(RECORDS PROVIDED)

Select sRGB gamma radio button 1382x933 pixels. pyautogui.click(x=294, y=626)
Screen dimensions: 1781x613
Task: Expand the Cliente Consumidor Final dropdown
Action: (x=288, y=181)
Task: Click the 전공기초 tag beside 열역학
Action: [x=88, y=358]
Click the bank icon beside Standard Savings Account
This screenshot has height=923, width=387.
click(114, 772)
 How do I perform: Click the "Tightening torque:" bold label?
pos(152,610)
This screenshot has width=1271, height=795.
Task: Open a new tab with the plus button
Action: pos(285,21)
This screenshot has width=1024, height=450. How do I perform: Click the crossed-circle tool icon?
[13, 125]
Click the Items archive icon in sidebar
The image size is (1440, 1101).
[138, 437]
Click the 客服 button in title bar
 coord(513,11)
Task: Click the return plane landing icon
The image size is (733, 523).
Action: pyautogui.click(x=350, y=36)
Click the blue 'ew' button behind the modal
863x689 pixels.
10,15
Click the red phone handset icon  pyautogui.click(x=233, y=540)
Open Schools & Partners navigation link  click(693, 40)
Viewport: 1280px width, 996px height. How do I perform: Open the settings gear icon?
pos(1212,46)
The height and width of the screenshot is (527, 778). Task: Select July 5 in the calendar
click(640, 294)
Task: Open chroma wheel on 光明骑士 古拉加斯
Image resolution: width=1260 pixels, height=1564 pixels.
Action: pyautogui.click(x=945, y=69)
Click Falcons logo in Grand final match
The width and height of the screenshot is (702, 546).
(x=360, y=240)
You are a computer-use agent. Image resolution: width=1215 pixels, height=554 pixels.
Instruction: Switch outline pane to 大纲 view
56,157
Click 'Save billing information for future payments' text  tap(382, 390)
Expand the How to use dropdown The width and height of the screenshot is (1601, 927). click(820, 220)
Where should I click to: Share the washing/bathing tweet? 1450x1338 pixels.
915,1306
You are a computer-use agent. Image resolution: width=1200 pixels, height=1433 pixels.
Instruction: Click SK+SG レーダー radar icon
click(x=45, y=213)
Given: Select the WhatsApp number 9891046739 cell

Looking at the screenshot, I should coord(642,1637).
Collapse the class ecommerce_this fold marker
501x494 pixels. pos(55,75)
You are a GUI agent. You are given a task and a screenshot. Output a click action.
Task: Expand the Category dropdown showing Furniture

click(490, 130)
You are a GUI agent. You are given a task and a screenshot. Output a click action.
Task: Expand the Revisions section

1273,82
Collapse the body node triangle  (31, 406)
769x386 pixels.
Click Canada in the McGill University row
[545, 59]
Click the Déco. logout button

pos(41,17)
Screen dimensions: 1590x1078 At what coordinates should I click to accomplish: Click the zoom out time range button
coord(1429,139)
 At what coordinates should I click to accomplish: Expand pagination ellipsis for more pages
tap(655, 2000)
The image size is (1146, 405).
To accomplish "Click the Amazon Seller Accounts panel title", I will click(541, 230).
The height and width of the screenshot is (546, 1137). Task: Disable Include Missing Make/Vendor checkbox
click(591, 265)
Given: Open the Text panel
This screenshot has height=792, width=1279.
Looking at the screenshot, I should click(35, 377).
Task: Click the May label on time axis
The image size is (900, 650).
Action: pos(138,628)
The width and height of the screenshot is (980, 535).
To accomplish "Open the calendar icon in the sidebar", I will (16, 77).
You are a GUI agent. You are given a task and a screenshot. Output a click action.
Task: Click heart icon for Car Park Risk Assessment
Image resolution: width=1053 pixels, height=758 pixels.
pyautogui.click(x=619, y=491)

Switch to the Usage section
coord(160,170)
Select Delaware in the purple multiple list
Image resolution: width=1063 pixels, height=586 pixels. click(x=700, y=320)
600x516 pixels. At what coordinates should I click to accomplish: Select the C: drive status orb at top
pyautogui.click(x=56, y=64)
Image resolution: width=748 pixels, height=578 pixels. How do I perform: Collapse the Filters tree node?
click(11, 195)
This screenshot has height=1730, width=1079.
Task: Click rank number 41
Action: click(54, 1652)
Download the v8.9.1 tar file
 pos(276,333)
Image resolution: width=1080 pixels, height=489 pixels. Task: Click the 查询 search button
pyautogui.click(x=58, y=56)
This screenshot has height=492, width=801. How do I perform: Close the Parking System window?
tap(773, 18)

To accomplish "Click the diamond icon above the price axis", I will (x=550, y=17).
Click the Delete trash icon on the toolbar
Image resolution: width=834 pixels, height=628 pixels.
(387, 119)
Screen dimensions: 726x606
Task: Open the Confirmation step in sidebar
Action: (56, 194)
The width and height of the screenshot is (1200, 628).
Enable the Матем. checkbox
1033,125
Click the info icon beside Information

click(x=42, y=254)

(End RECORDS PROVIDED)

◆ **REQUIRED ACTION**
Copy, exactly and only, the lines above that begin with the one containing "Given: Select the" and finish with the one containing "769x386 pixels.".

◆ **TASK OUTPUT**
Given: Select the WhatsApp number 9891046739 cell

Looking at the screenshot, I should coord(642,1637).
Collapse the class ecommerce_this fold marker
501x494 pixels. pos(55,75)
You are a GUI agent. You are given a task and a screenshot. Output a click action.
Task: Expand the Category dropdown showing Furniture

click(490, 130)
You are a GUI agent. You are given a task and a screenshot. Output a click action.
Task: Expand the Revisions section

1273,82
Collapse the body node triangle  (31, 406)
769x386 pixels.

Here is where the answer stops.